Stored data entries
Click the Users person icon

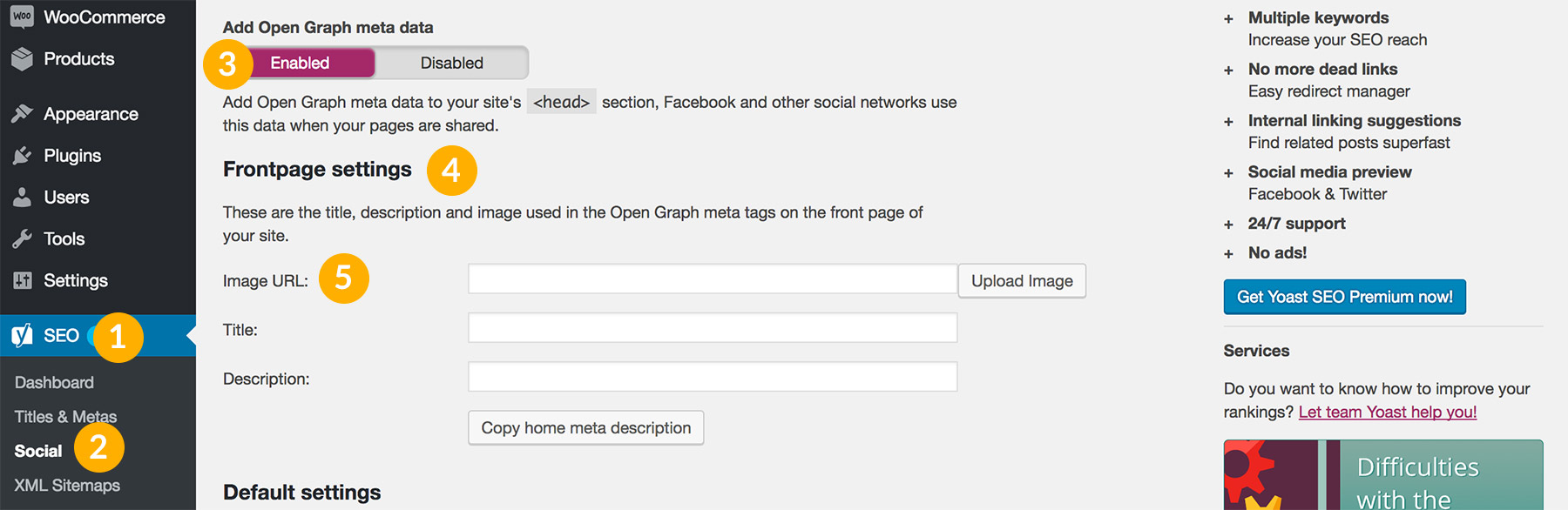click(x=23, y=198)
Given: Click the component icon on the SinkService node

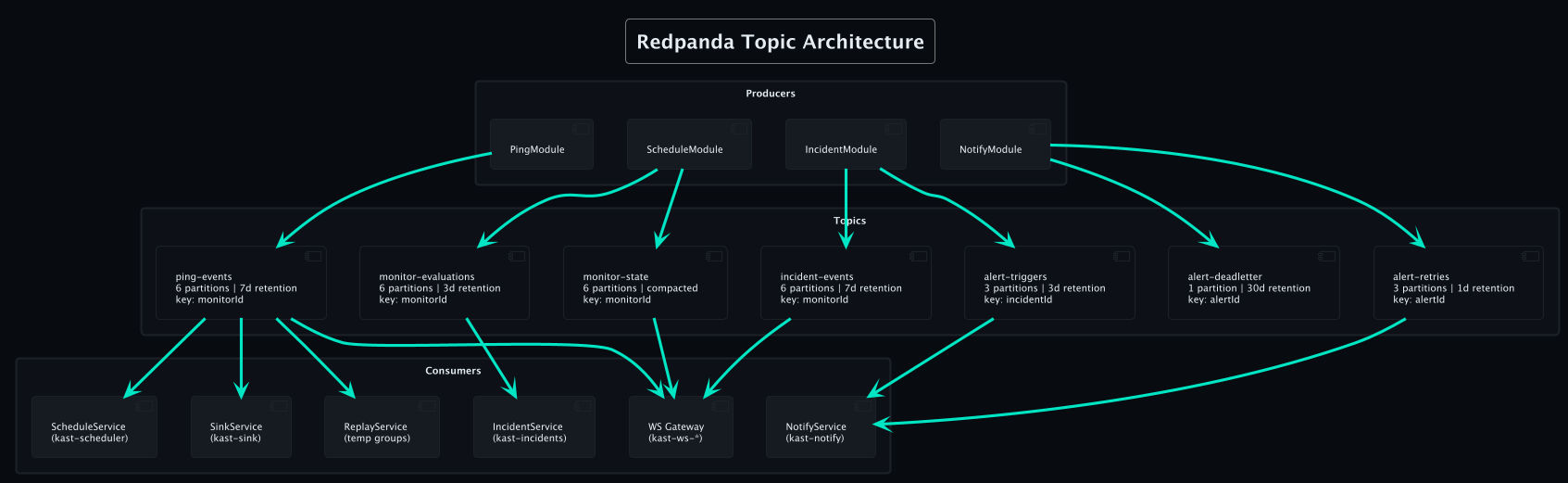Looking at the screenshot, I should tap(278, 406).

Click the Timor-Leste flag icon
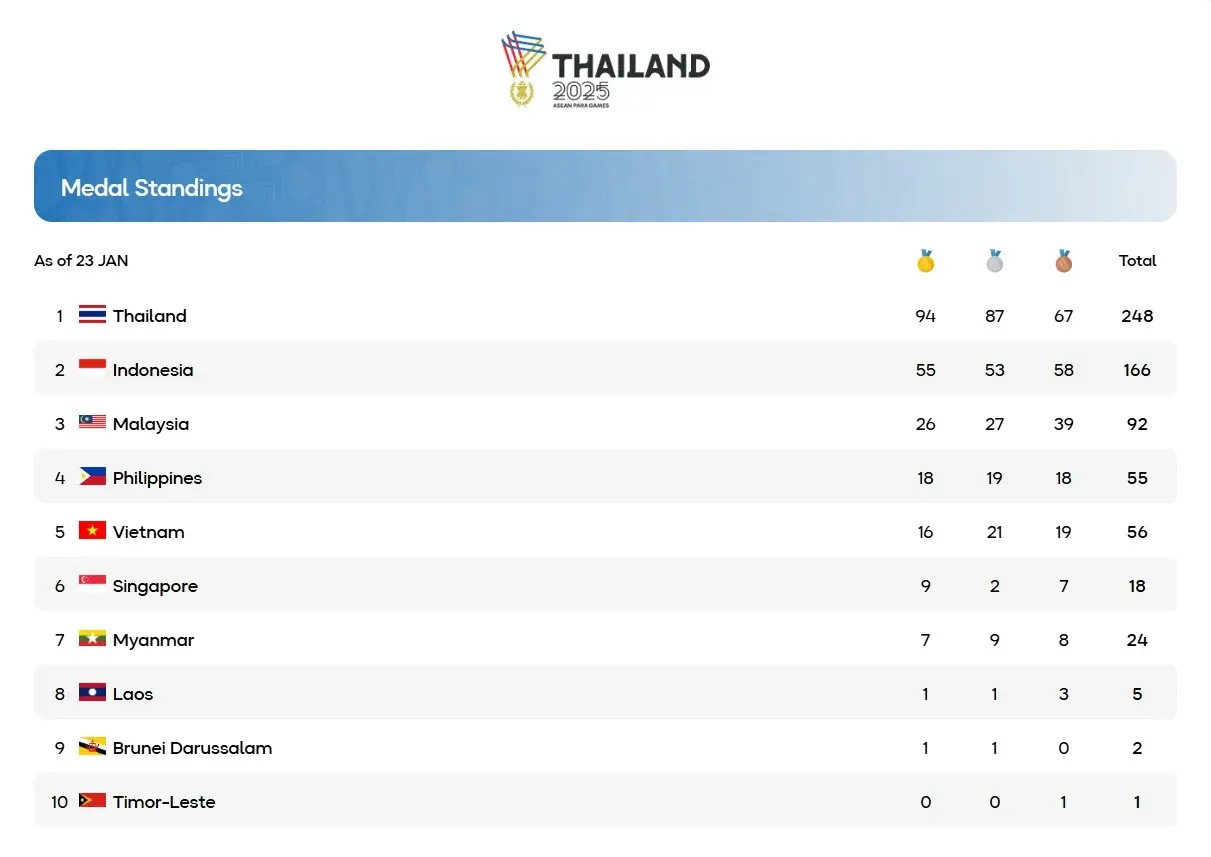pos(92,801)
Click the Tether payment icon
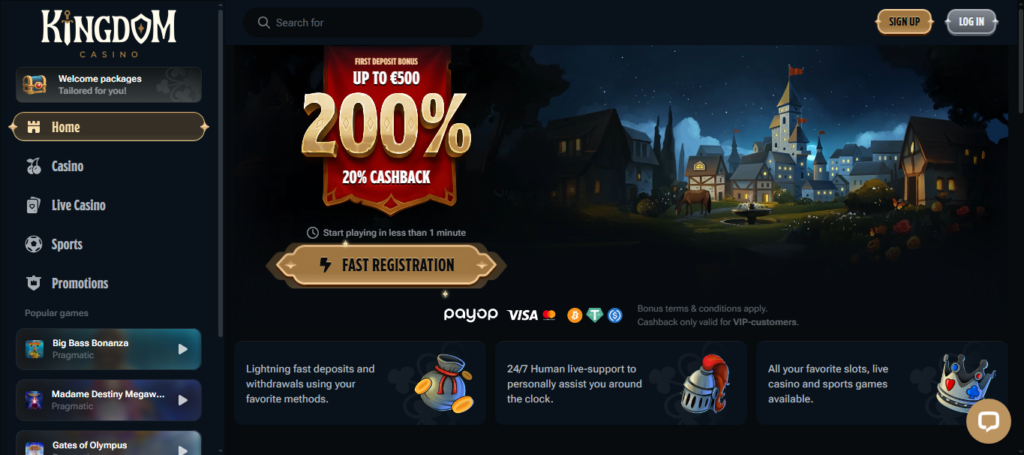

:: Directions ::
Copy the final stretch of lines, starting at the one that holds "Given: Click the" and ending at the last line of the data, exactly; omit pictures.

:: Answer ::
Given: Click the component icon on the SinkService node

Looking at the screenshot, I should tap(278, 406).

Click the Timor-Leste flag icon
pos(92,801)
Click the Tether payment icon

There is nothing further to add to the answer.